PROBLEM: Copy word for word, please, the lines of the entries below running from the one containing "Task: Enable Use Crunch Compression checkbox" to the one containing "Given: Open 銘柄スカウター popup icon for カルビー", both ends included.

Stored data
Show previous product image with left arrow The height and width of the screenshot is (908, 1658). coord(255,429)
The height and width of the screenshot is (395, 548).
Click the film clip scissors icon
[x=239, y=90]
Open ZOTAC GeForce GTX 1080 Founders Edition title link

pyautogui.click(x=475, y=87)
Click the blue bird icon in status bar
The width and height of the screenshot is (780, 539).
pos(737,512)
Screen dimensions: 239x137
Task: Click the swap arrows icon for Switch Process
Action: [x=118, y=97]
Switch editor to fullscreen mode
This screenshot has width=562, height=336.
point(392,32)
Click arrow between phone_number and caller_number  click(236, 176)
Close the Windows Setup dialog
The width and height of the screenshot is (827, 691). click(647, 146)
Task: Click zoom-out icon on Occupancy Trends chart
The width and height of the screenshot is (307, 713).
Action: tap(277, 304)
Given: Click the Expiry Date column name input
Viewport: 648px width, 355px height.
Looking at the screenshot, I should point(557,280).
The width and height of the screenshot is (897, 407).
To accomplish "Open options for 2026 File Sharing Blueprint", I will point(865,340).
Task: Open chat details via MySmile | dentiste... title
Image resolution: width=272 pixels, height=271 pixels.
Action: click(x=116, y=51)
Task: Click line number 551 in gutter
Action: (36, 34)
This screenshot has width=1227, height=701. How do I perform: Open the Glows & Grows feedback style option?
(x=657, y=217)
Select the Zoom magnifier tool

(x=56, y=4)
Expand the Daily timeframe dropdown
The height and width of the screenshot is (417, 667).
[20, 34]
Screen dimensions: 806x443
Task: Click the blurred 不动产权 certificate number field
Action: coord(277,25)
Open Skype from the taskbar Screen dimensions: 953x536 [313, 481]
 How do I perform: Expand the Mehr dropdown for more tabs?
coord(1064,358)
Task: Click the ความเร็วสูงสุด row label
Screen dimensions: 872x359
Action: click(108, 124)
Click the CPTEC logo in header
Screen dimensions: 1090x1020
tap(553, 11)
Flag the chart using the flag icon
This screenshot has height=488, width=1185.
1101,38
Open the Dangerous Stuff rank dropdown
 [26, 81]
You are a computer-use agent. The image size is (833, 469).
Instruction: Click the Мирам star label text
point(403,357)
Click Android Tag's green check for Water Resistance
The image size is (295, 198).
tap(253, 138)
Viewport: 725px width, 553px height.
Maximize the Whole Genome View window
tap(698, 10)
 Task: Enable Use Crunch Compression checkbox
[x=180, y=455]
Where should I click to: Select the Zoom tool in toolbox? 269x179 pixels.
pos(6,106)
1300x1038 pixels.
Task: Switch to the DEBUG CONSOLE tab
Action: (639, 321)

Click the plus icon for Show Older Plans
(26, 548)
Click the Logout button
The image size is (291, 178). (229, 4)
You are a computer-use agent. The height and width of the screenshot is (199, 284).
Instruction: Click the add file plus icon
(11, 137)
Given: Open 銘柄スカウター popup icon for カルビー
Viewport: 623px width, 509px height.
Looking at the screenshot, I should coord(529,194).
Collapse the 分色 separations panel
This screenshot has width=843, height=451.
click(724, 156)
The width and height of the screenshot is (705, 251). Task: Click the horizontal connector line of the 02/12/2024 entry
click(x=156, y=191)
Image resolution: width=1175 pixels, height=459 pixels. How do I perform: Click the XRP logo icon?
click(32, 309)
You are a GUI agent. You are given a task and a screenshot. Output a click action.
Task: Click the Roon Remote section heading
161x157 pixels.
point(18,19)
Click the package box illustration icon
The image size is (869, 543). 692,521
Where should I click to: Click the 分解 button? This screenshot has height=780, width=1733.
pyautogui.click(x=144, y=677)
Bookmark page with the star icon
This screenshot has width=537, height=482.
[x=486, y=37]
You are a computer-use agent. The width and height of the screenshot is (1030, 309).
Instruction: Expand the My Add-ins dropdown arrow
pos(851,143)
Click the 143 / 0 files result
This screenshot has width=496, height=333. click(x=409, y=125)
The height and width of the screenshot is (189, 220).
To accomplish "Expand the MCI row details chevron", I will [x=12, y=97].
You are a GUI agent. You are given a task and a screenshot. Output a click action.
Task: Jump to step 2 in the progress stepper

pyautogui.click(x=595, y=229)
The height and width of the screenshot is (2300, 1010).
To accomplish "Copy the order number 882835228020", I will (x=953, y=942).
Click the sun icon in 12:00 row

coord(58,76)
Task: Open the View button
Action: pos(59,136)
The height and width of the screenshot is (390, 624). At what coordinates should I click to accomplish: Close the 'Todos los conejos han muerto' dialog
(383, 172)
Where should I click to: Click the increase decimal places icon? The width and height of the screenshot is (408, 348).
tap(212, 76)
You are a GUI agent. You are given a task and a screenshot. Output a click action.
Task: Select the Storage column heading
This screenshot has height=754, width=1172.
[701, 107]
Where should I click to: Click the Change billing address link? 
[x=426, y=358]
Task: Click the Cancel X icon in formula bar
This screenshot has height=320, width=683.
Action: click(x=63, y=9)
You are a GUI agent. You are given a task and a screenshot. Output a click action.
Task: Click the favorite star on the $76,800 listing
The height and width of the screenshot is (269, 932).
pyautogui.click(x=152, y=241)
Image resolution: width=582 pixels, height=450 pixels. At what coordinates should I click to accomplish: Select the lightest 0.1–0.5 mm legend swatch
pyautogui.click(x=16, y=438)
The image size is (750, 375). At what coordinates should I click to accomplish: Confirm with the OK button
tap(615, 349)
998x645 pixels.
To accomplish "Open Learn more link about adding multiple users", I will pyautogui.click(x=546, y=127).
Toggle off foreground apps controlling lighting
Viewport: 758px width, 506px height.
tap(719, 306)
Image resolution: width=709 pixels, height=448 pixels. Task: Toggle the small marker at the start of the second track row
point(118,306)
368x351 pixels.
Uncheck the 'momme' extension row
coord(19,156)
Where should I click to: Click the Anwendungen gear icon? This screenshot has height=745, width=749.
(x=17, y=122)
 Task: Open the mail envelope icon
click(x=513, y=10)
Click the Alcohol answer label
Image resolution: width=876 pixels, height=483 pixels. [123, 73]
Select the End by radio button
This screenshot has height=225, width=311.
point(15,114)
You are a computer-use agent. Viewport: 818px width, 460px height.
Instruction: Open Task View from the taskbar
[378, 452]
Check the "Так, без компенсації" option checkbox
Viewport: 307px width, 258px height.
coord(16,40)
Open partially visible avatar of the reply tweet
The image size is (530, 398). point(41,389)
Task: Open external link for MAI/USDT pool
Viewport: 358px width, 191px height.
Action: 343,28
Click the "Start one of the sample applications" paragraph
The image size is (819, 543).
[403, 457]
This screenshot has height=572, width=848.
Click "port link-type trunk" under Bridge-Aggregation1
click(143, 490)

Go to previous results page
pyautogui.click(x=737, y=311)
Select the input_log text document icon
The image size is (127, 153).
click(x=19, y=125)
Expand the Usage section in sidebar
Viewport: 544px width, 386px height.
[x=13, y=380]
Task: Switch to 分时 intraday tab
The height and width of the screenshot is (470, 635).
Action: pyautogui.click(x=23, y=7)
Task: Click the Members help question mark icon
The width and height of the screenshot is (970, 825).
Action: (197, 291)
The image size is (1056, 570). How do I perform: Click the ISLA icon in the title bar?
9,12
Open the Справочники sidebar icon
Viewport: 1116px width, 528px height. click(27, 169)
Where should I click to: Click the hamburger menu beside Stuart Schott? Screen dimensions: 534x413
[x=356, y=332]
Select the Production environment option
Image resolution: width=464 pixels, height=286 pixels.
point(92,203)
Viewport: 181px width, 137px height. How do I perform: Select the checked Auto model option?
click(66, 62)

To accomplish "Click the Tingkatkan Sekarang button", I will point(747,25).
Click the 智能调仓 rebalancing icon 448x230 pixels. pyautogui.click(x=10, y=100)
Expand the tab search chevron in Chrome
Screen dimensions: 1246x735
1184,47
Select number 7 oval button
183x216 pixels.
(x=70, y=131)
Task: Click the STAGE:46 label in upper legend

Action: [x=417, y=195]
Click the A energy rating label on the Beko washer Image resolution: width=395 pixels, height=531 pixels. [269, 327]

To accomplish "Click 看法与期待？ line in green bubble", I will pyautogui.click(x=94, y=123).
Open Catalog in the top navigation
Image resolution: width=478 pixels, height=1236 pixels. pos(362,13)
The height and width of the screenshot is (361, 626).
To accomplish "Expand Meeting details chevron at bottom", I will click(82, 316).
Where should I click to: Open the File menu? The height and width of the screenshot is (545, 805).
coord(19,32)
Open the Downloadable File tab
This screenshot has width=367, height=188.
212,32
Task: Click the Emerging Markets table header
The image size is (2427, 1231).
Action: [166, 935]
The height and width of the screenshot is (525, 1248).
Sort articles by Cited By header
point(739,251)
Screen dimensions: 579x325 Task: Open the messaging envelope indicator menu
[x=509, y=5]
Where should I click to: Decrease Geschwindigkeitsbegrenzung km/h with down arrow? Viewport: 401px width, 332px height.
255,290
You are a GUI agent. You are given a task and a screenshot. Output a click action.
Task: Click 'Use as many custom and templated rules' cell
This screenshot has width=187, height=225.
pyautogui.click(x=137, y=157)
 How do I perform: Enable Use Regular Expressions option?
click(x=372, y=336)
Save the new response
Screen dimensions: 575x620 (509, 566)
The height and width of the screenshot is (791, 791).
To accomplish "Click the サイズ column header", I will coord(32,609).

RESULT OF THIS EXERCISE:
 Task: Enable Use Crunch Compression checkbox
[x=180, y=455]
Where should I click to: Select the Zoom tool in toolbox? 269x179 pixels.
pos(6,106)
1300x1038 pixels.
Task: Switch to the DEBUG CONSOLE tab
Action: (639, 321)

Click the plus icon for Show Older Plans
(26, 548)
Click the Logout button
The image size is (291, 178). (229, 4)
You are a computer-use agent. The height and width of the screenshot is (199, 284).
Instruction: Click the add file plus icon
(11, 137)
Given: Open 銘柄スカウター popup icon for カルビー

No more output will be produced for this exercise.